A MAP positive culture at a single point in time allows for the possibility that MAP bacteremia in a subject is due to an acute infection that is subsequently cleared by the host. MAP bacteremia demonstrated in 2018, and then again in a redrawn sample in the same host a year later demonstrates that this infection is persistent and cannot be cleared by the host.

The correlation of Dr. Grant’s Pozzato cultures with the IS900 positive MAP/phage positive samples is good evidence that the MAP/phage assay identifies viable MAP organisms. However, the incontrovertible and highest level of proof that Dr. Grant’s phage assay in fact detects MAP (or other non-contaminating mycobacteria) is to sequence the DNA harvested from the MAP/phage assay plaques. This process is a direct proof, and move MAP research ahead by leaps and bounds.

 

When Will the Study Conclude and the Results be Published?

As mentioned above, the researchers are analyzing  the raw data from the first phase of the study and have begun performing genomic sequencing on up to 40 samples. This process will take an additional 2-3 months, but the researchers and Human Para felt that the delay to conduct WGS justified extending the study. Scientific research is not always predictable. Weighing all of the alternatives, we decided to extend the study and delay the results in order to produce the best, most evidence-based piece of research possible, rather than rushing to judgment. Our goal has always been to serve our community of patients and doctors to the best of our ability.

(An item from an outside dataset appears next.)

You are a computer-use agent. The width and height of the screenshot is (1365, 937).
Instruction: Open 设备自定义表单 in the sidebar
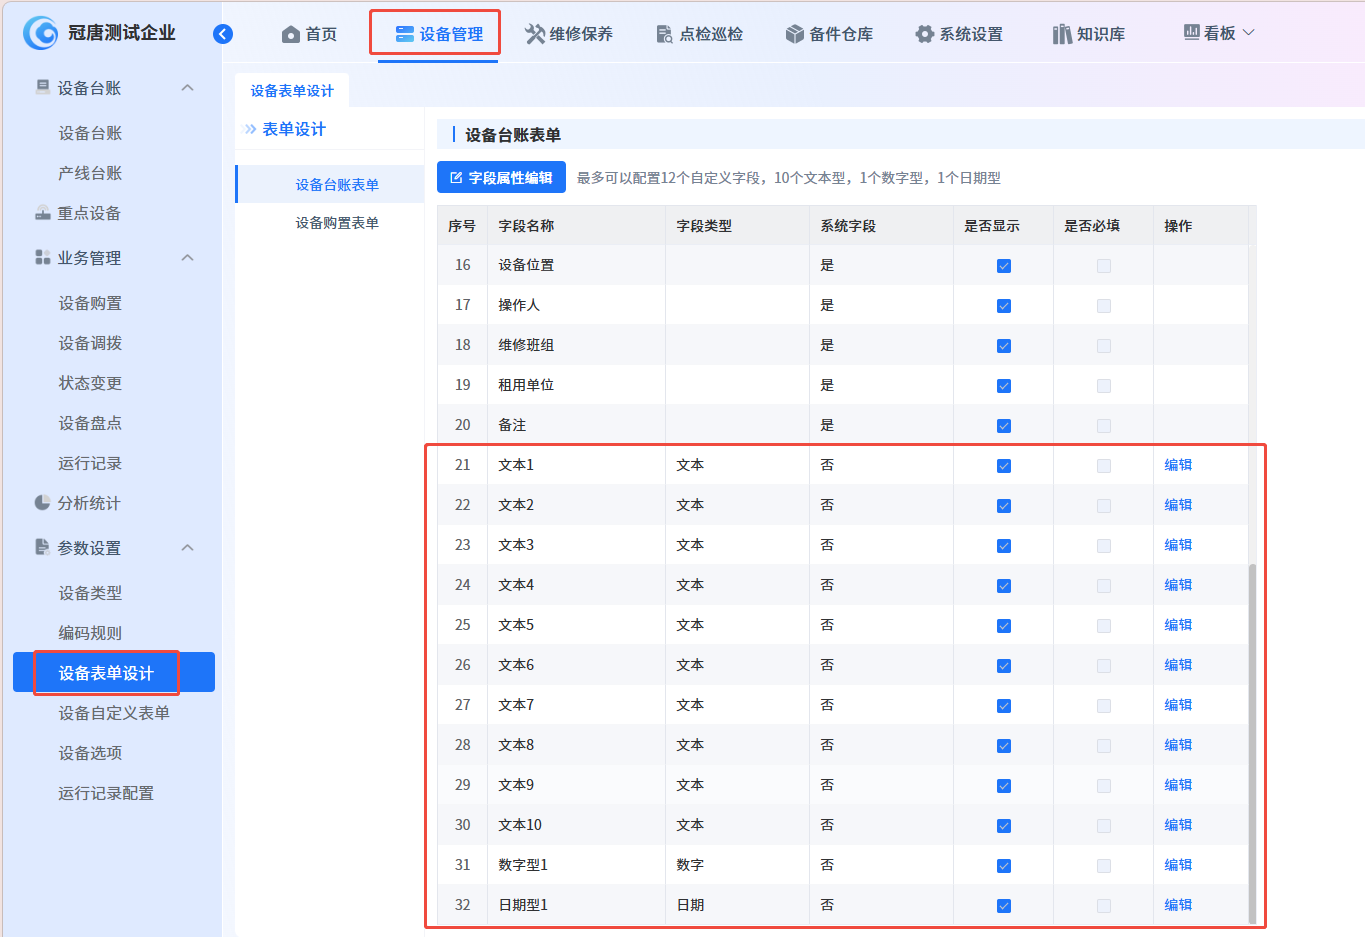tap(114, 713)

An article setting out the Stage 1 study findings is being drafted while the Stage 2 WGS is conducted. Once Stage 2 is completed, these results will be added into the publication which will be submitted to a medical journal. Every journal has a team of scientists who review submitted articles. These editors decide whether to accept or reject the article for publication. Sometimes the editor will request clarification on a specific point, or ask that portion of the article to be rewritten for clarity or accuracy. This process of fine tuning the article can delay publication. Due to the uncertainty in this process, we can only estimate the publication date at this time.

With the information we have available now, we hope to have the results published in Spring 2020.

 

When Will I get my Test Results?

We understand and appreciate the dedication of the study participants, and their interest in obtaining their personal test results. We are diligently working to get these results to participants as soon as possible.

Releasing individual results prior to the article being submitted for publication (or published) would severely jeopardize the study’s credibility. Medical journals will only accept articles which contain unpublished data. If we released individual results early, the journal may consider this “publication” and may refuse to publish our study. Since this study is critical to the future of MAP science, a conservative approach on the decision to release individual results is wisest.

We know our participants are patiently waiting for their own results, and we thank you for your willingness to help MAP science and Human Para.

 

Thank You!

A huge THANKS to the researchers, participants and doctors who have contributed to this landmark study, particularly our Principal Investigator, Dr. J. Todd Kuenstner, who has worked tirelessly for the last 18 months to coordinate hundreds of details and data points. Special thanks goes out to Dr. and Anita Shafran who collected the majority of the patient samples a month prior to retirement. To the Joly family and the Denver, NC community for hosting a golf fund raiser which provided the resources necessary to get this study off the ground. And to the entire Human Para community for donating their time, talents and funds to make this endeavor possible. Together we are stronger!